A group at the University of Cambridge used travel time differentials to estimate the longitudes of the hemisphere boundaries with depth up to 90 kilometers below the inner core boundary. Combining this information with an estimate for the rate of growth for the inner core, they obtained a rate of 0.1–1° per million years.

Estimates of the rotation rate based on travel time differentials have been inconsistent. Those based on the Sandwich Island earthquakes have the fastest rates, although they also have a weaker signal, with PKP(DF) barely emerging above the noise. Estimates based on other paths have been lower or even in the opposite direction. By one analysis, the rotation rate is constrained to be less than 0.1° per year.

=== Heterogeneity ===
A study in 1997 revisited the Sandwich Islands data and came to a different conclusion about the origin of changes in travel times, attributing them to local heterogeneities in wave speeds. The new estimate for super-rotation was reduced to 0.2–0.3° per year.
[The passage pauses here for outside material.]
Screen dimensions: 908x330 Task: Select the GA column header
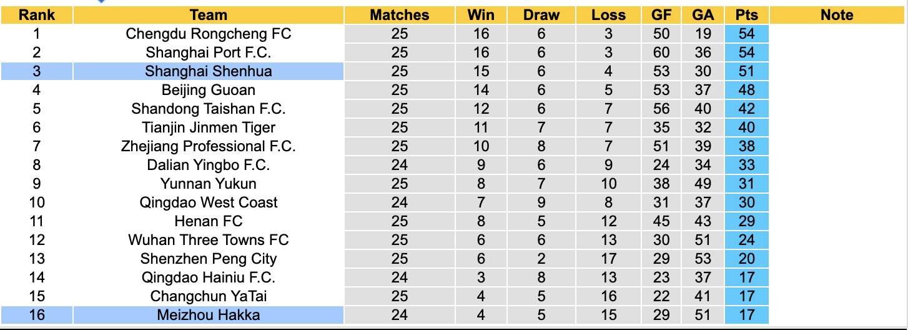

Inner core rotation has also been estimated using PKiKP waves, which scatter off the surface of the inner core, rather than PKP(DF) waves. Estimates using this method have ranged from 0.05 to 0.15° per year.

=== Normal modes ===
Another way of constraining the inner core rotation is using normal modes (standing waves in Earth), giving a global picture. Heterogeneities in the core split the modes, and changes in the "splitting functions" over time can be used to estimate the rotation rate. However, their accuracy is limited by the shortage of seismic stations in the 1970s and 1980s, and the inferred rotation can be positive or negative depending on the mode. Overall, normal modes are unable to distinguish the rotation rate from zero.

== Theory ==
In the 1995 model of Glatzmeier and Roberts, the inner core is rotated by a mechanism similar to an induction motor. A thermal wind in the outer core gives rise to a circulation pattern with flow from east to west near the inner core boundary. Magnetic fields passing through the inner and outer cores provide a magnetic torque, while viscous torque on the boundary keeps the inner core and the fluid near it rotating at the same rate on average.

The 1995 model did not include the effect of gravitational coupling between density variations in the mantle and topography on the inner core boundary. A 1996 study predicted that it would force the inner core and mantle to rotate at the same rate, but a 1997 paper showed that relative rotation could occur if the inner core was able to change its shape. This would require the viscosity to be less than 1.5×10^20 pascal-seconds (Pa·s). It also predicted that, if the viscosity were too low (less than 3×10^16 Pa·s), the inner core would not be able to maintain its seismic anisotropy. However, the source of the anisotropy is still not well understood. A model of the viscosity of the inner core based on Earth's nutations constrains the viscosity to 2–7×10^14 Pa·s.

Geodynamo models that take into account gravitational locking and changes in the length of day predict a super-rotation rate of only 1° per million years. Some of the inconsistencies between measurements of the rotation may be accommodated if the rotation rate oscillates.